As she watches, Bjorn van der Hoort, one of Ehrsson’s former interns, uses two rods to stroke her leg, and the leg of the mannequin, at the same time. This simple trick creates an overwhelming feeling that the mannequin’s legs are her own. If the legs belong to a Barbie, she feels like she’s the size of a doll. If the legs are huge, she feels like a 13-foot giant.
Van der Hoort performed this illusion on almost 200 people. Questionnaires revealed that they did indeed think of the mannequins as their own body parts. Familiar objects didn’t break the spell. When van der Hoort threatened the mannequins’ legs with a knife, the volunteers’ skin broke into a worried sweat, as if their real bodies were in danger. If he touched the doll’s legs with a pencil or his finger, the recruits thought they were being prodded by giant objects.

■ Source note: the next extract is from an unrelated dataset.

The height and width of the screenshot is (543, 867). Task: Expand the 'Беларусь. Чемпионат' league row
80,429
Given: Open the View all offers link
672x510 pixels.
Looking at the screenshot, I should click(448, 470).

Rather than feeling like dolls in a normal world, they felt like normal people in a giant world.
The researchers Not Exactly Rocket Science dub this the ‘Alice illusion’ after the changes in size experienced by the heroine in Alice in Wonderland.
These experiences can also be experienced as part of ‘Alice in Wonderland Syndrome’ which is usually associated with migraines or epilepsy (although they can occur without any brain disorder) likely due to them affecting the brain’s system for understanding the body’s relation to the surrounding space.
Temporary body-warping experiences are being created in the lab, however, in healthy normal folks and with surprisingly simple tricks.
The Not Exactly Rocket Science piece covers the latest delightful example.
The latest edition of RadioLab is a wonderful exploration of how we interact with machines and whether it is possible to simulate the humanity at the core of who we are.
While most discussions on this topic tend to focus on theoretical artificial intelligence of the future, the programme instead looks at technologies that attempt to connect with us emotionally and might already be allowing us to form intense emotional bonds to machines.
Both delightfully playful and profound, it covers everything from emulated romance to sentient toys.
We begin with a love story–from a man who unwittingly fell in love with a chatbot on an online dating site. Then, we encounter a robot therapist whose inventor became so unnerved by its success that he pulled the plug. And we talk to the man who coded Cleverbot, a software program that learns from every new line of conversation it receives…and that’s chatting with more than 3 million humans each month. Then, five intrepid kids help us test a hypothesis about a toy designed to push our buttons, and play on our human empathy. And we meet a robot built to be so sentient that its creators hope it will one day have a consciousness, and a life, all its own.
A beautiful hour of radio.
Link to RadioLab on ‘Talking to Machines’.
Beards and Bowties is a wonderful animated short film about the outdated stereotypes of psychiatrists that still persist.
It’s been created by psychiatrist Kamran Ahmed and is a light-hearted exploration of how psychiatry is perceived by people he meets and others in the medical profession.
The film notes that the important speciality is stigmatised, not just by the general public but by other doctors, and it aims to show a more accurate picture of what psychiatry can be.
I note, however, that the film portrays other doctors and psychologists almost entirely as stereotypes, to the point where the psychiatrist shoves the bearded, pipe-smoking psychologist out of the way to show his medical certificate! Thanks colleague.
Psychodynamic types would probably mutter something about projective identification but I’d probably just mark it down as a little ironic.
However, the film is still hugely entertaining and captures the diversity of modern psychiatry.